Manfred comments on Reply to Holden on 'Tool AI' - Less Wrong

94 Post author: Eliezer_Yudkowsky 12 June 2012 06:00PM

You are viewing a comment permalink. View the original post to see all comments and the full post content.

Comments (348)

You are viewing a single comment's thread. Show more comments above.

Comment author: AlexMennen 13 June 2012 12:07:49AM *  9 points [-]

And if the preference function was just over the human's 'goodness' of the end result, rather than the accuracy of the human's understanding of the predictions, the AI might tell you something that was predictively false but whose implementation would lead you to what the AI defines as a 'good' outcome. And if we ask how happy the human is, the resulting decision procedure would exert optimization pressure to convince the human to take drugs, and so on.

I was under the impression that Holden's suggestion was more along the lines of: Make a model of the world. Remove the user from the model and replace it with a similar user that will always do what you recommend. Then manipulate this user so that it achieves its objective in the model, and report the actions that you have the user do in the model to the real user.

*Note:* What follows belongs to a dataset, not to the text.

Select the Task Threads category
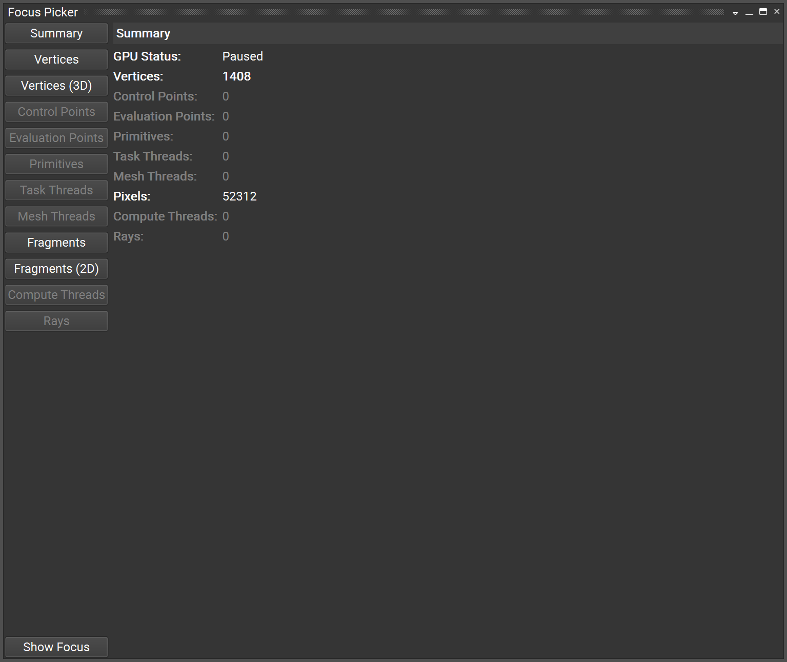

Thus, if the objective was to make the user happy, the Google Maps AGI would simply instruct the user to take drugs, rather than tricking him into doing so, because such instruction is the easiest way to manipulate the user in the model that the Google Maps AGI is optimizing in.

Comment author: Manfred 13 June 2012 01:20:18AM 8 points [-]

Actually, the easiest output for the AI in that case is "be happy."

Comment author: Eliezer_Yudkowsky 13 June 2012 01:28:21AM 2 points [-]

But - that's not what he meant!

Comment author: thomblake 13 June 2012 01:19:52PM 6 points [-]

I don't know why you keep harping on this. Just because an algorithm logically can produce a certain output, and probably will produce that output, doesn't mean good intentions and vigorous handwaving are any less capable of magic.

This is why when I fire a gun, I just point it in the general direction of my target, and assume the universe will know what I meant to hit.

Comment author: MBlume 21 June 2012 04:15:14AM 3 points [-]

I mean, it works in so many video games.

Comment author: Strange7 13 June 2012 08:14:13PM 4 points [-]

As a failure mode, "vague, useless, or trivially-obvious suggestions" is less of a problem than "rapidly eradicates all life." Historically, projects that were explicitly designed to be safe even when they inevitably failed have been more successful and less deadly than projects which were obsessively designed never to fail at all.

Comment author: pnrjulius 19 June 2012 03:57:19AM 0 points [-]

Indeed, one of the first things we teach our engineers is "Even if you're sure it can't fail, plan for failure anyway. Many before you have been sure things couldn't fail---that failed."

Comment author: AlexMennen 13 June 2012 05:26:49AM *  0 points [-]

Indeed it isn't, although I'm not so foolish as to claim to know how to fully specify my suggestion in a way that avoids all of these sorts of problems.